Liever pleegzorg dan een instelling
De Jeugdwet schrijft voor dat kinderen en jongeren die niet meer bij de eigen ouders kunnen wonen, bij een pleegouder of in een gezinshuis worden geplaatst. Daarom wordt van het college van burgemeester en wethouders en van gecertificeerde instellingen geëist dat ze bij een uithuisplaatsing de voorkeur geven aan een plaatsing in een gezinsomgeving boven plaatsing in een instelling. Plaatsing in een instelling is ten gevolge van artikel 2.3.6. alleen mogelijk als dit aantoonbaar in het belang is van het kind of de jongere.
Dit sluit aan op artikel 20 van het Internationaal Verdrag inzake de Rechten van het Kind (IVRK), dat voorschrijft dat kinderen die niet in hun eigen gezin kunnen wonen beschermd worden.

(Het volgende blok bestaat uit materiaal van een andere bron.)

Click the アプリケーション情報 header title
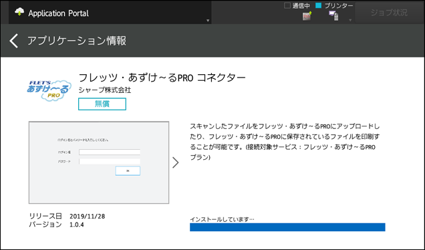Viewport: 425px width, 250px height. (77, 41)
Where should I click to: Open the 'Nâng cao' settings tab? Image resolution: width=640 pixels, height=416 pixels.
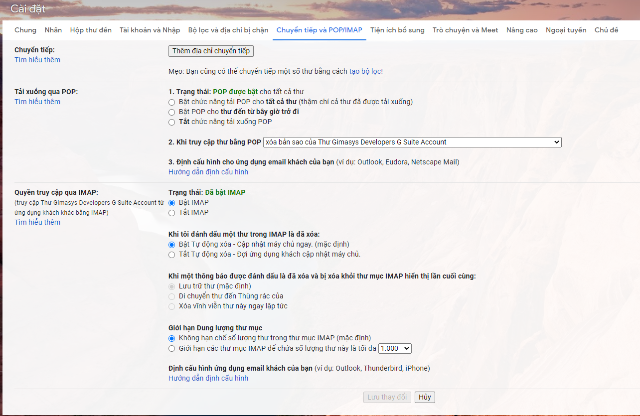point(522,30)
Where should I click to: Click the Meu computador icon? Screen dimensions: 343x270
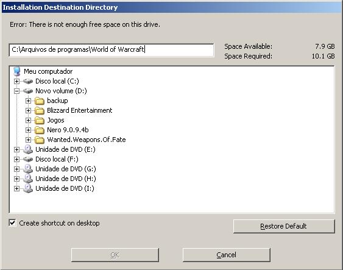pos(17,71)
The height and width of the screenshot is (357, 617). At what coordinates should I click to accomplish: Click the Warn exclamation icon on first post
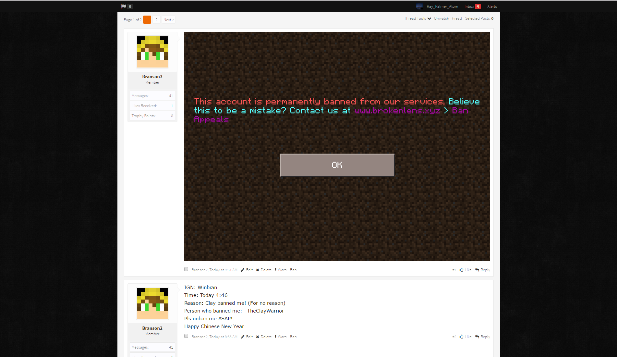point(276,270)
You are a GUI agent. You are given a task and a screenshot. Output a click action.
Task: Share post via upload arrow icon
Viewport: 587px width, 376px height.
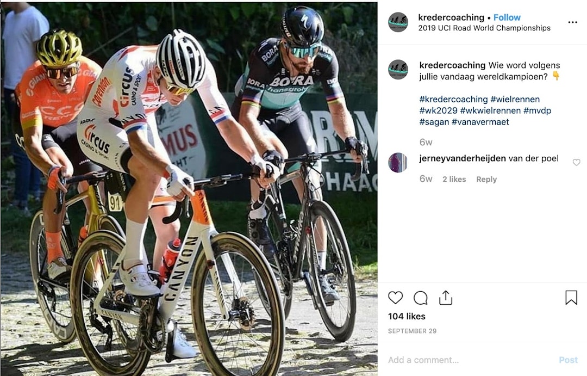point(446,298)
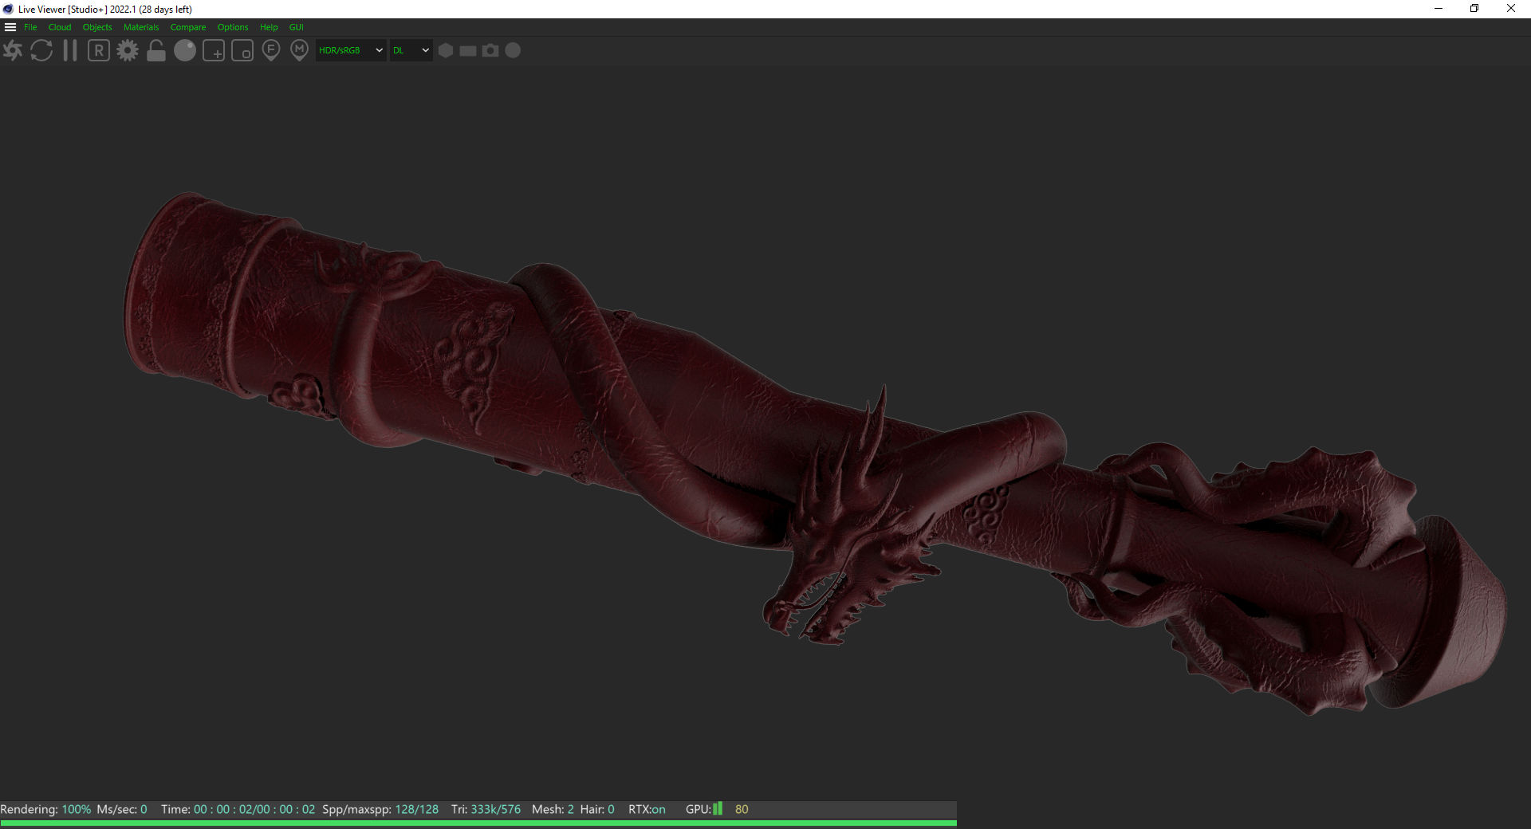Activate pick focus F pin icon
The width and height of the screenshot is (1531, 829).
tap(271, 51)
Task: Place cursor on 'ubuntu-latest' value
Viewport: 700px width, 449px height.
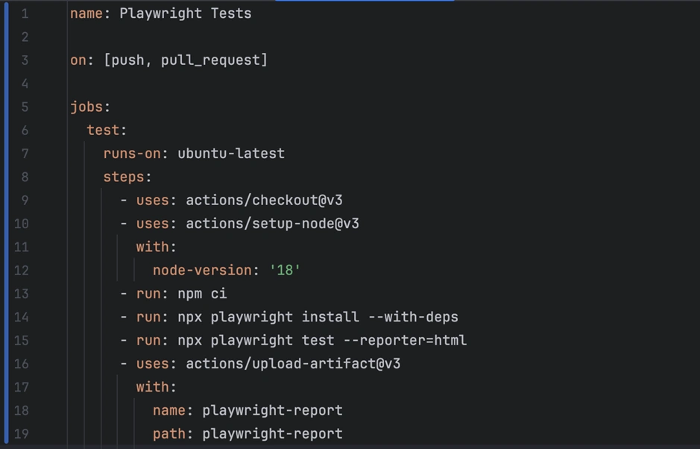Action: [x=231, y=154]
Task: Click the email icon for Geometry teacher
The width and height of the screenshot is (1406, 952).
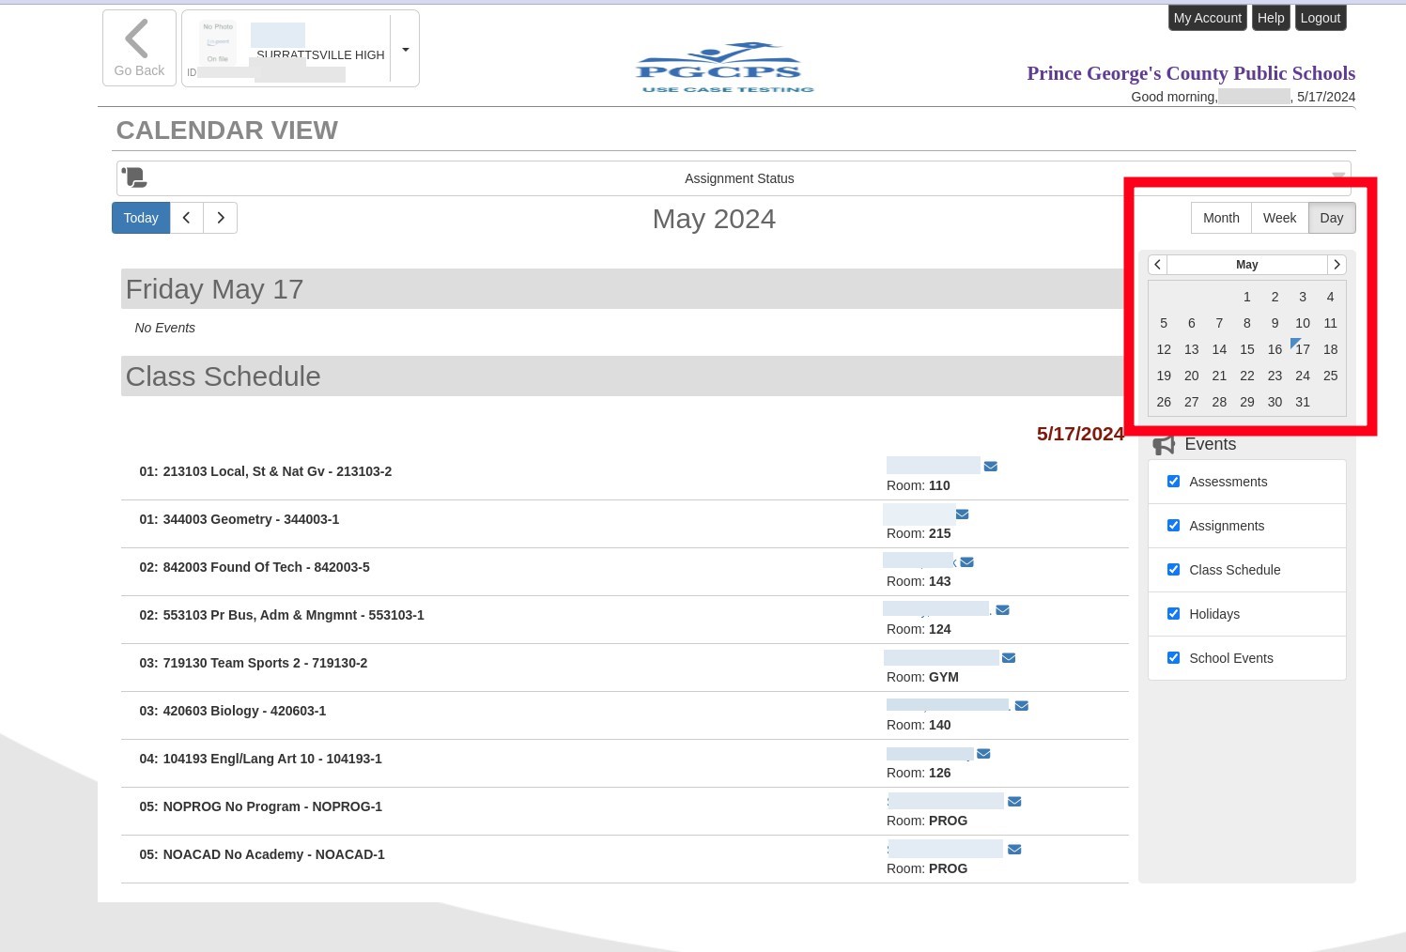Action: tap(962, 514)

Internationaal kinderrechtenverdrag
Het Internationaal Verdrag inzake de Rechten van het Kind (IVRK) bevat een aantal relevante bepalingen. Een kind dat tijdelijk of blijvend uit het gezin wordt gehaald, heeft recht op bijzondere bescherming en bijstand van de staat (artikel 20, IVRK). Bij een uithuisplaatsing dient de staat te zorgen voor een passend alternatief, rekening houdend met de achtergrond en speciale behoeften van het kind. Wanneer het in het belang van het kind is dat het gescheiden wordt van de ouders (artikel 9, IVRK) bestaat er een rangorde in de alternatieven van opvang. Eerst moet gekeken worden of het kind terecht kan bij andere leden van de familie in ruimere zin (artikel 5 IVRK), dan of een vervangend gezin een mogelijkheid is en pas als het echt niet anders kan een passende residentiële instelling (artikelen 23 en 24 IVKR). Deze rangorde blijkt ook uit de formulering van artikel 20 lid 3 van het IVRK: 'indien noodzakelijk plaatsing in geschikte instelling voor kinderzorg'.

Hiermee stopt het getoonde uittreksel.